## Start Extract to read
We hit the road, alternating who napped. I proclaimed that this is our first vacation together just the two of us. We started our phone detox, turning off our ringers. I began asking Troy all the questions from the Ungame, a learning/communication game of conversation that claims to foster listening skills as well as self-expression. I randomly received this game alongside an essential oil diffuser in the mail, addressed to me, three years ago. The sender remains unknown. I’m not sure who could possibly think I need to listen or express myself better… as Troy turned to me and exclaimed, “You aren’t answering any of the questions, and I’m answering all of them.” We agree to go away together just the two of us once a quarter for quality one on one time, perhaps without the Ungame.

The food options leading up to the outer banks are not plentiful. Word of advice; eat before you get to the two hours remaining countdown. We settled for shrimp pineapple fajitas and guacamole from a Mexican restaurant.

After seven hours of joyful self-expression and pineapple delight, we arrived at our treehouse room in Buxton, NC. It was charming with light catchers in the windows, eclectic artwork, and trinkets like sea glass in every nook. On the second floor alongside the trees, you could hear birds chirping and the breeze enveloped the room. Fifteen feet away from the treehouse was the boat of Ty Luckett, owner of Kitehatteras.net. Troy was originally going to take lessons from Ty, but unfortunately his mother passed.
## End Extract to read
## Start Entries
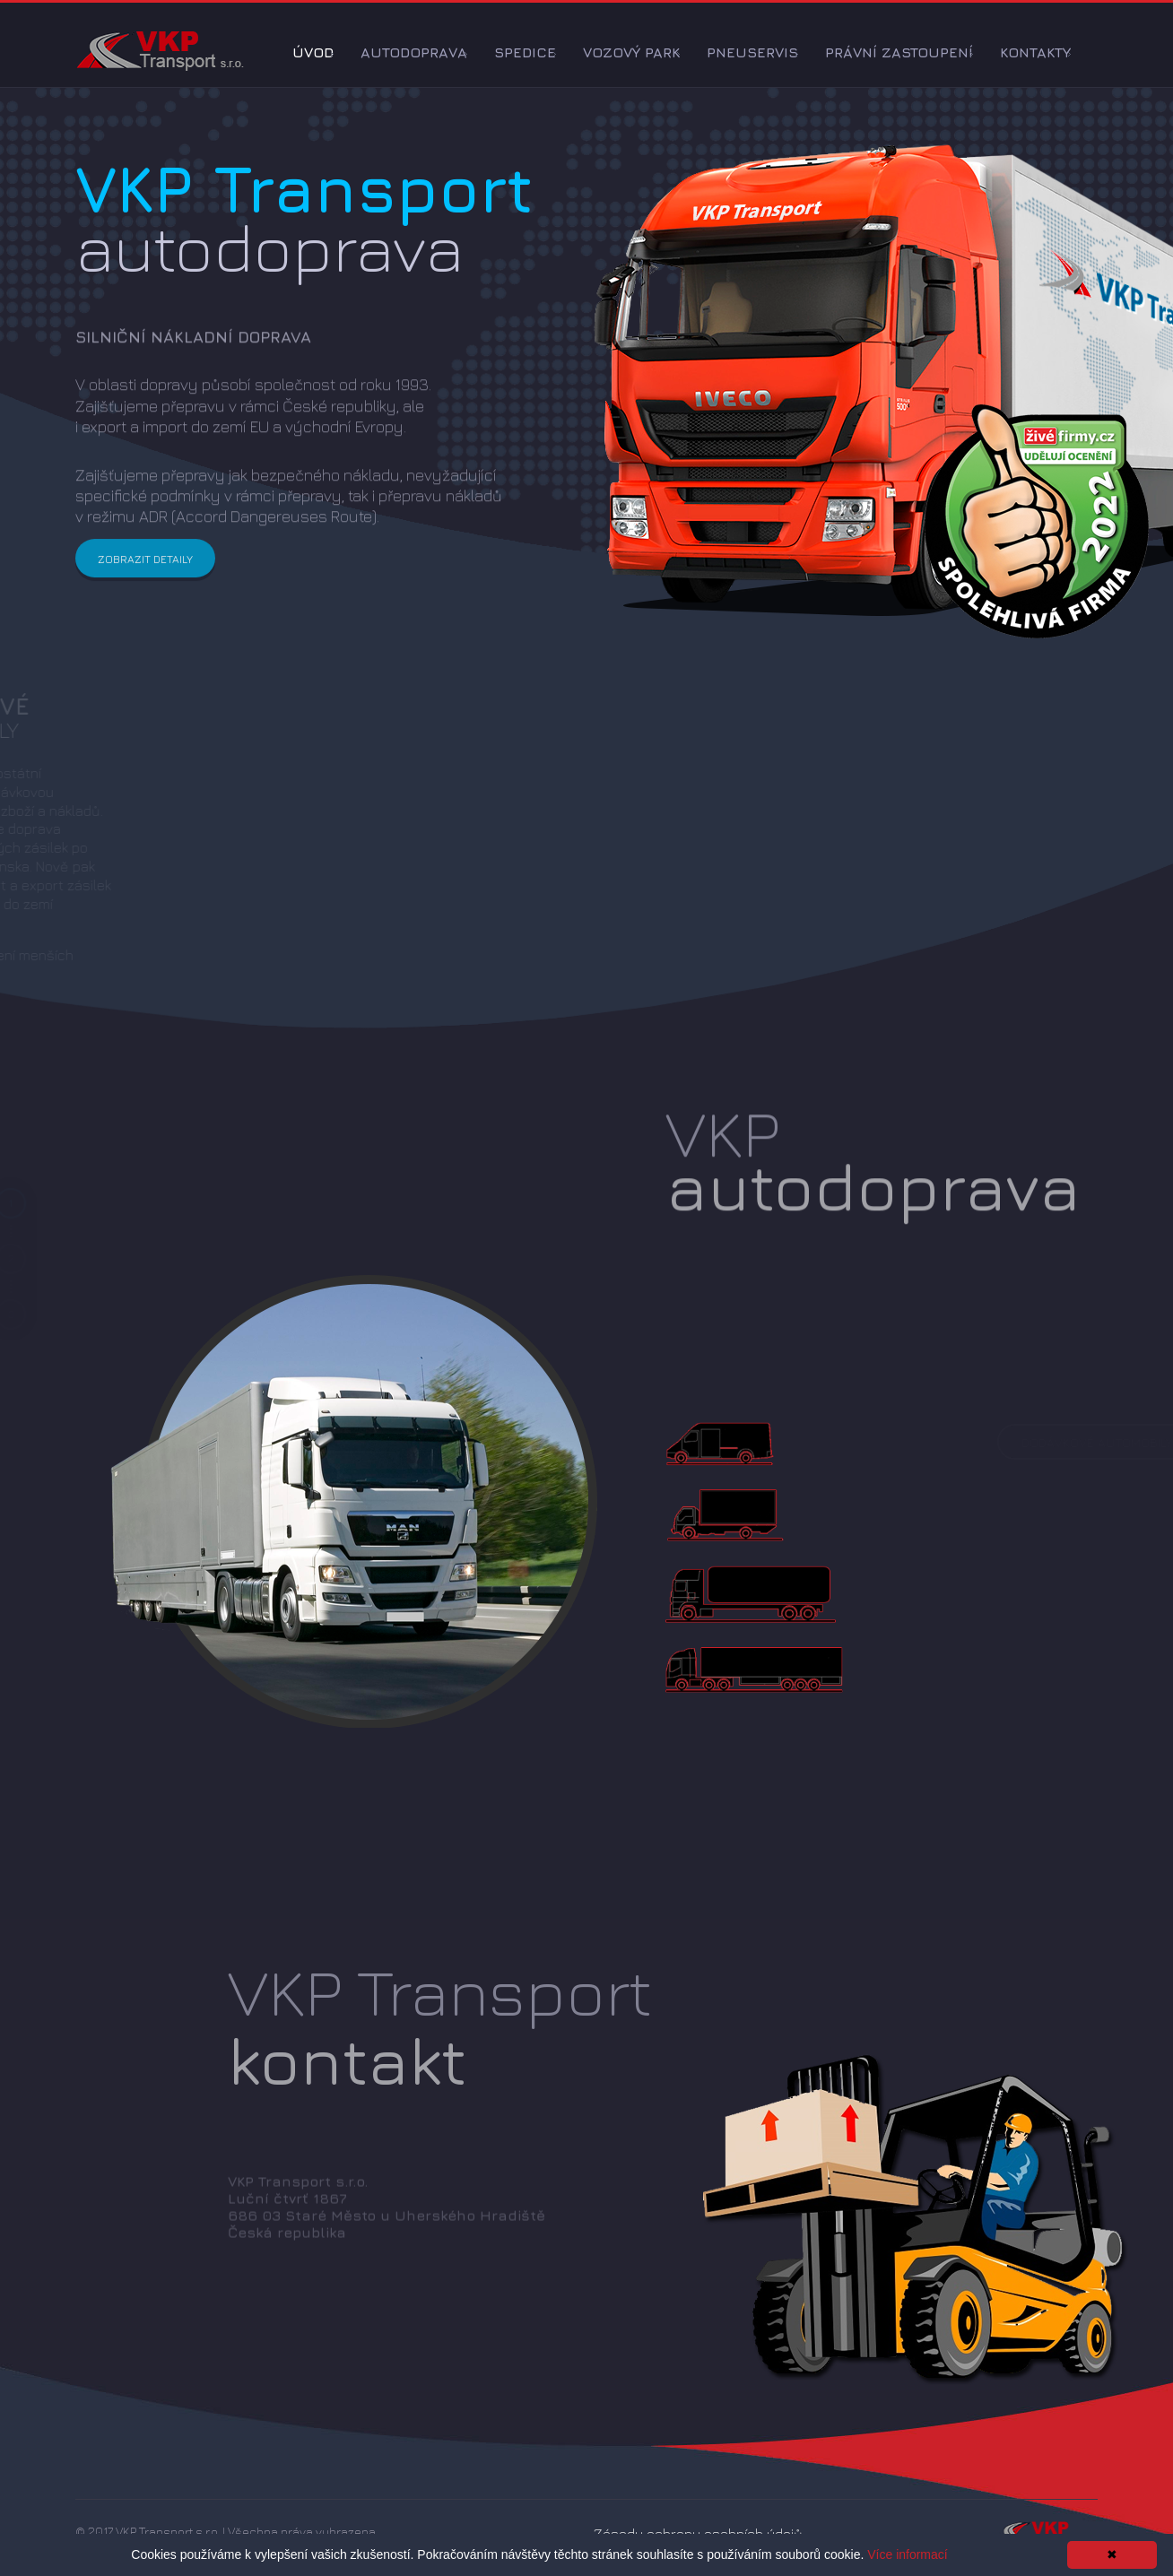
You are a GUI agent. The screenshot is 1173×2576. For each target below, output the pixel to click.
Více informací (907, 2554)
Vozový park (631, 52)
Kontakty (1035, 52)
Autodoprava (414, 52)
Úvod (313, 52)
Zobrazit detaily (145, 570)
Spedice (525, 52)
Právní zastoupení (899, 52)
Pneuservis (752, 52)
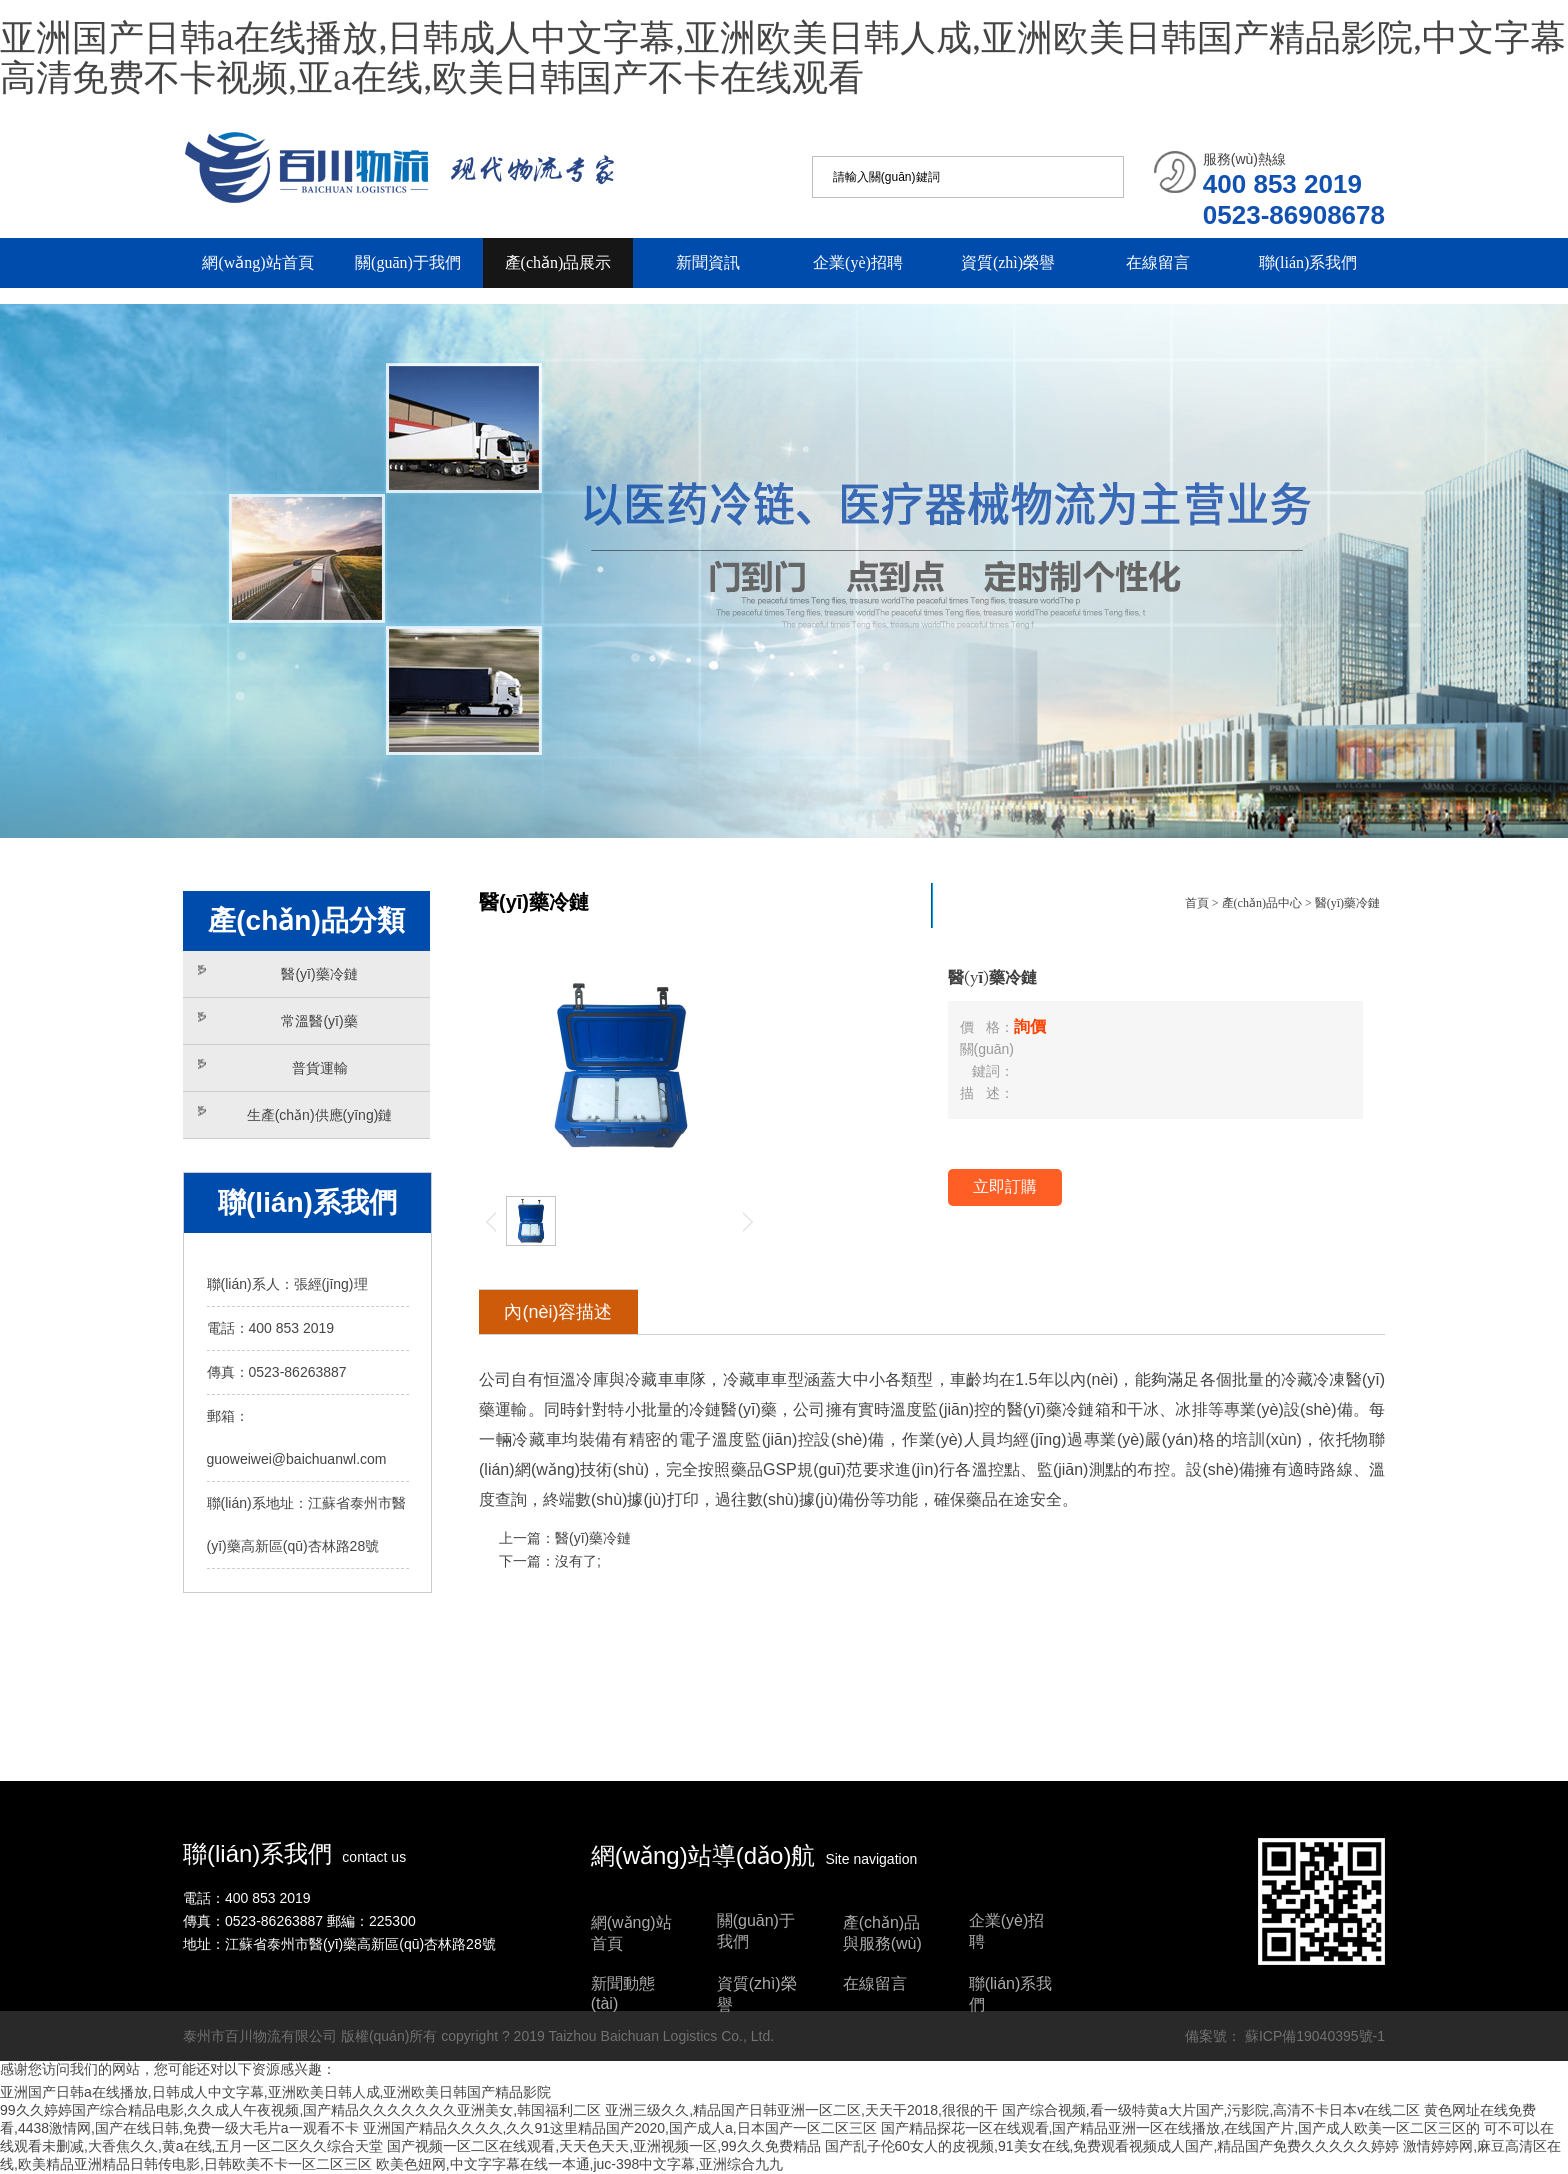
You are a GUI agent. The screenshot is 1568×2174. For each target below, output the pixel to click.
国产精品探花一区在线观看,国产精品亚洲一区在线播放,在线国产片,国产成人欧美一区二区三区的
## End Entries
> [Problems]:
1. Answer these questions using the road-trip account above:
(a) What game did the narrator use for asking Troy questions?
(b) What did the two of them eat at the Mexican restaurant?
(c) In what town was their treehouse room?
2. Duplicate the road-trip account from "We hit the road, alternating" to "without the Ungame.".
3. Go on with the road-trip account, starting after its last sentence.

> [Results by task]:
1.
(a) The Ungame.
(b) Shrimp pineapple fajitas and guacamole.
(c) Buxton, NC.

2.
We hit the road, alternating who napped. I proclaimed that this is our first vacation together just the two of us. We started our phone detox, turning off our ringers. I began asking Troy all the questions from the Ungame, a learning/communication game of conversation that claims to foster listening skills as well as self-expression. I randomly received this game alongside an essential oil diffuser in the mail, addressed to me, three years ago. The sender remains unknown. I’m not sure who could possibly think I need to listen or express myself better… as Troy turned to me and exclaimed, “You aren’t answering any of the questions, and I’m answering all of them.” We agree to go away together just the two of us once a quarter for quality one on one time, perhaps without the Ungame.

3.
Day one of the Outer Banks, I dropped Troy off for kite surfing camp with the gentlemen from Outer Banks Kiting. Troy was so excited and cute, wrapped up in his wet suit.


Phone detox day two. I found myself opening my phone and catching myself about to scan emails or Facebook, a mindless habit. I forced myself to put the phone down.

I made my way to the back porch of the treehouse, wrapped in a fuzzy blanket, no responsibilities, with all the time in the world (three hours to be exact) to just be. It was drizzling, but not enough to leave my peaceful back porch oasis. Just being and not doing is hard. I had to release all the guilt that came up from not being productive. I mused that all the drama that seemed so monumental back home and at work really didn’t matter at all as I was tucked away in the sound in another part of the world.

I started yoga on the back porch, letting my body flow into whatever asanas (poses) called to me. Afterwards I jotted down a new class sequence to teach when I got back home. I journaled. I wrote. The three hours passed quickly and it was time to pick up my big kid.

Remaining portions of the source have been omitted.